We performed an in-depth quantitative analysis of the firing pattern of the Globus Pallidus Internus (GPi) nuclei within the basal ganglia. These neurons relay information between the somatosensory and the motor cortex, and are responsible for the planning of movement related activity. Deep brain stimulation at high frequencies applied to these neurons during parkinson’s disease significantly alleviates motor symptoms, but the underlying mechanism is not yet fully known. We developed data-driven point process spiking models to quantify the effect of an input spike train on an output spike train, and applied this approach by modeling the GPi neurons as receiving inputs from their own history, the spike train of the Globus Pallidus externus neurons, and the sequence of DBS pulses [1]. We found that high frequency stimulation (as opposed to low frequency stimulation) to the subthalamic nucleus (STN) affects these neurons in a therapeutic way due to the positioning of the GPi neurons in a recurrent loop. We also modeled the oscillatory activity of the GPi neurons while the subjects were performing a direction-related motor task, and found that the occurrence of gamma oscillations is stronger during the planning of movement in directionally tuned neurons, whereas the occurrence of beta oscillations is stronger during the remainder of the trial [2].

We also developed a number of methods to aid these scientific analyses. Typically, one may record from a number of neurons in a specific area while the subject performs a task. The selection of task relevant neurons to model is an important step, and we developed a novel step-wise method to do so [3]. Moreover, groups of neurons may be acting together to produce a certain output, i.e. they may have the same input-output functionality. We developed a novel method to isolate these groups in recorded populations by building aggregate models of populations of neurons [4]. These methods can be applied to analyze a large variety of neuronal populations to build efficient models that allow us to discover scientific mechanisms.
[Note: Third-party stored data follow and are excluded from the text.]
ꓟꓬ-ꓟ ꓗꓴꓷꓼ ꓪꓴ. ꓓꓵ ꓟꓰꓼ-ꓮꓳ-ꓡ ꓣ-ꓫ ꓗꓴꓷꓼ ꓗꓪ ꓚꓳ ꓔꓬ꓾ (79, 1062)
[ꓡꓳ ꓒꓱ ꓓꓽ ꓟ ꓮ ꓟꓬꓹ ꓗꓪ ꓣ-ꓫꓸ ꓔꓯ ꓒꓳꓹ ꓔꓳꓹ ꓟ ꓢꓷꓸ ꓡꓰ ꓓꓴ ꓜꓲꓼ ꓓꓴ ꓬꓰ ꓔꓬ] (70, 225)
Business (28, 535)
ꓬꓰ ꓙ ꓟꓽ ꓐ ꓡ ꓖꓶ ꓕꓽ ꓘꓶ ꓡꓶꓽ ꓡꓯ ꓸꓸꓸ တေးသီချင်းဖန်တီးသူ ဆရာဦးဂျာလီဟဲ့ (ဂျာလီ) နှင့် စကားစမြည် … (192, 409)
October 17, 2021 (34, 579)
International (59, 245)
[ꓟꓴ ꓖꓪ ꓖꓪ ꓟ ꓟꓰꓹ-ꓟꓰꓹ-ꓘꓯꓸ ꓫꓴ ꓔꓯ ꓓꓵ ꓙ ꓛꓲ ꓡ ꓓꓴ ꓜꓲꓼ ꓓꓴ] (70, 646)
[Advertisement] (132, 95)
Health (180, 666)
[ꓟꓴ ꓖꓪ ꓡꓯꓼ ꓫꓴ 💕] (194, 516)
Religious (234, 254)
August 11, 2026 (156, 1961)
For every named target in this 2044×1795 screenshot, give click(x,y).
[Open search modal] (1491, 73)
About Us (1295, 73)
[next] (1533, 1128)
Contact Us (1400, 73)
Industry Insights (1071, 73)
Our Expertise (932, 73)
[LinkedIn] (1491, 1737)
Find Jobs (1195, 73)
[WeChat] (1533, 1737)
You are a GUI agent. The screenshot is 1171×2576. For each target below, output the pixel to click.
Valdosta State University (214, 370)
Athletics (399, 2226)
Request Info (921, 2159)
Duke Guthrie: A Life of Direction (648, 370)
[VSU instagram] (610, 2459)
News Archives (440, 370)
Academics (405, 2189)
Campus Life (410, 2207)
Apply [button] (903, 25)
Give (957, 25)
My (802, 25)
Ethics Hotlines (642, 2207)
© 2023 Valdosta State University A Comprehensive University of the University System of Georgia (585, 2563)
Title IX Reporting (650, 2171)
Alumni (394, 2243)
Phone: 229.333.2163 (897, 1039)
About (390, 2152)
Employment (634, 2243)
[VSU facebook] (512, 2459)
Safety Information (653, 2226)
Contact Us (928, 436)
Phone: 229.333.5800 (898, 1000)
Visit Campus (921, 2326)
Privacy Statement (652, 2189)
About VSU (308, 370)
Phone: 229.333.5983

[1] Saxena S. et al., “Point Process Models show Temporal Dependencies in Basal Ganglia Nuclei under Deep Brain Stimulation.” Proceedings of the IEEE Engineering in Medicine and Biology Conference, 2010.

[2] Saxena S. et al., “Modulations in Oscillatory Activity of Globus Pallidus internus Neurons During a Directed Hand Movement Task – A Primary Mechanism for Motor Planning.” Frontiers in Systems Neuroscience, 2019

[3] Kahn K., Saxena S., Eskandar E.N., Thakor N., Schieber M., Gale J.T., Averbeck B., Eden U. and Sarma S.V. “A Systematic Approach to Selecting Task Relevant Neurons.” Journal of Neuroscience Methods, 2015.

[4] Saxena S., Santaniello S., Gale J.T., Montgomery E. and Sarma S.V. “Aggregate Input-Output Models of Neuronal Populations.” IEEE Transactions on Biomedical Engineering, vol. 59, 2012.